I visited the Doulos on one bright Sunday afternoon with Shoshie, Margie, Naomi, and two of Shoshie’s friends. We walked up the gangplank into a scene of sheer chaos—a frenzy of book-hungry Manileños. A heartening sight, but not unexpected—the Philippines is one of the largest markets for books written in English in the world and new bookstores with such names as Power Books and Fully Booked have been cropping up all over metro Manila in recent years to compete with the ubiquitous and aptly named National Bookstore.
Throughout February and March, bookstores seemed on the verge of getting their books released—all their documents were in order, but the rules kept changing. Now they were told that all books would be taxed: 1 percent for educational books and 5 percent for noneducational books. A nightmare scenario for the distributors; they imagined each shipment being held for months as an examiner sorted through the books.
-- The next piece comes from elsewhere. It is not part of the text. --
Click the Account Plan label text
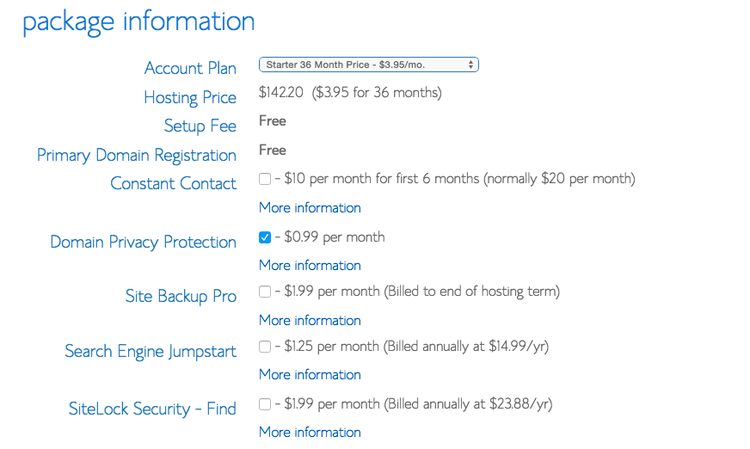The image size is (750, 449). [x=190, y=69]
Obviously, most would simply pay the higher tax to avoid the hassle.
Distributors told me they weren’t “capitulating” but merely paying under protest. After all, customs was violating an international treaty that had been abided by for over 50 years. Meanwhile, booksellers had to pay enormous storage fees. Those couldn’t be waived, they were told, because the storage facilities were privately owned (by customs officials, a bookstore owner suggested ruefully). One bookstore had to pay $4,000 on a $10,000 shipment.
The day after the first shipment of books was released, an internal memo circulated in customs congratulating themselves for finally levying a duty on books, though no mention was made of their pride in breaking an international treaty.
As the narrator of Aravind Adiga’s 2008 Man Booker Prize–winning novel, The White Tiger, says, “Stories of rottenness and corruption are always the best stories, aren’t they?”
Now, once again, Filipinos can read those words from a foreign author and customs can reap the benefits. And Shoshie? We were just reading a Filipino folktale the other night about a certain King Crab and his war with the mosquitoes. She only laughed when I suggested she might like to grow up to be Queen Crab.